Prove that $6^n=6^{n+5} (mod 100)$

Question

How can we prove that $6^n=6^{n+5} (\text{mod}~ 100)$? I tried by writing $6^{n+5}=7776 \cdot 6^n = 76 \cdot 6^n (\text{mod}~ 100)$ but this approach does not lead to the above result.

Answer 1

$6^n\equiv6^{n+5}\mod 100$ means $100\mid (6^{n+5}-6^n)$.

Notice that $6^{n+5}-6^n=6^n(6^5-1)=7775\times 6^n$.

Don't forget that $100=2^2\times 5^2$.

Edit: As noticed in the comments, this is true for $n\ge 2$ but not for $n=1$.

Answer 2

$$6^5-1=5(6^4+6^3+6^2+6+1)$$ and since $$6^4+6^3+6^2+6+1\equiv(1+1+1+1+1)(\mod5)=5,$$ we obtain $6^6-1$ is divisible by $25$.

Also, $6^n$ is divisible by $4$ for all $n\geq2.$

Answer 3

$\color{#c00}{a\mid 1\!+\!b,\ n\geq 2}\,\Rightarrow\, (\color{#c00}a\,\color{#0a0}{b})^{\large 2}\!\mid (1\!+\!b)^{\large n+b}\!-{(1\!+\!b)^{\large n}} = \overbrace{(\color{#c00}{1\!+\!b})^{\large\color{#c00} n}}^{\Large \color{#c00}{a^{\Large 2}}\,(\cdots)}\,\underbrace{\overbrace{((1\!+\!b)^{\large b} - 1)}^{\Large \color{#0a0}{b^{\Large 2}}(\cdots)}}_{\rm{ Binomial\ Theorem}}.\ $ Put $\,a=2,\,b=5$.

Answer 4

Well, if you hit a snag that means either... the thing you are trying to prove is false... or it's not actually a snag.

You say $6^{n+5}\equiv 76*6^n \pmod {100}$ does not give the correct result.

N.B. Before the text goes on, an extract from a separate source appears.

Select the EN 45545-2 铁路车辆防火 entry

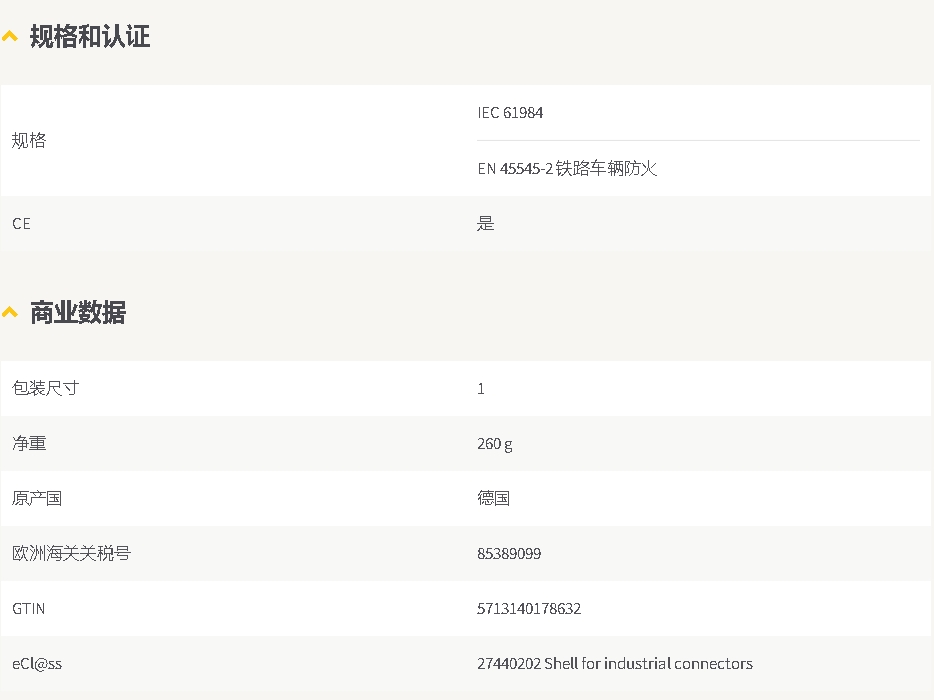pyautogui.click(x=567, y=169)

How do you know $76*6^n\not \equiv 6^n \pmod {100}$?

...

$76*6^n \equiv 6^n \pmod {100} \iff$

$75*6^n \equiv 0 \pmod {100} \iff$

$100 |75*6^n \iff$

$4|3*6^n = 3^{n+1}2^n \iff$ (as $2$ is prime)

$4|2^n \iff$

$n \ge 2$.

So your snag is only a snag if $n < 2$ in which case the result isn't true.

....

Alternatively we can use Chinese Remainder Theorem.

If $76*6^n \equiv k \pmod{100}$ then there is a unqiue solution to

$k \equiv 76*6^n \equiv 6^n \pmod{25}$ and to

$k \equiv 0 \pmod 4$

If $n = 0$ then $6^n \equiv 1 \pmod 4$ and our solution is $k = 6^n + 25m$ where $25m\equiv m \equiv 3\pmod 4$. (i.e. $m = 3$ and $6^5 = 7776 \equiv 76 = 1 + 75 = 6^0 + 75 \pmod {100}$).

If $n = 1$ then $6^n \equiv 2\pmod 4$ and our solution is $k = 6^n + 25 m $ where $25m \equiv m \equiv 2\pmod 4$ (i.e. $m = 2$ and $6^6= 46656 \equiv 56\equiv 6^1 + 50 \pmod {100}$).

If $n \ge 2$ then $6^n \equiv 0 \pmod 4$ and ore solution is $k =6^n + 25m$ where $25m \equiv m \equiv 0 \pmod 4$ and $6^{n+5}=7776*6^n \equiv 76*6^n = 75*6^n + 6^n \equiv 6^n \pmod {100}$.

...

Third option. $76*6^n = 50*6^n + 25*6^n + 6n^2 = 100(\frac {6^n}2+ \frac {6^n}4) + 6^n$.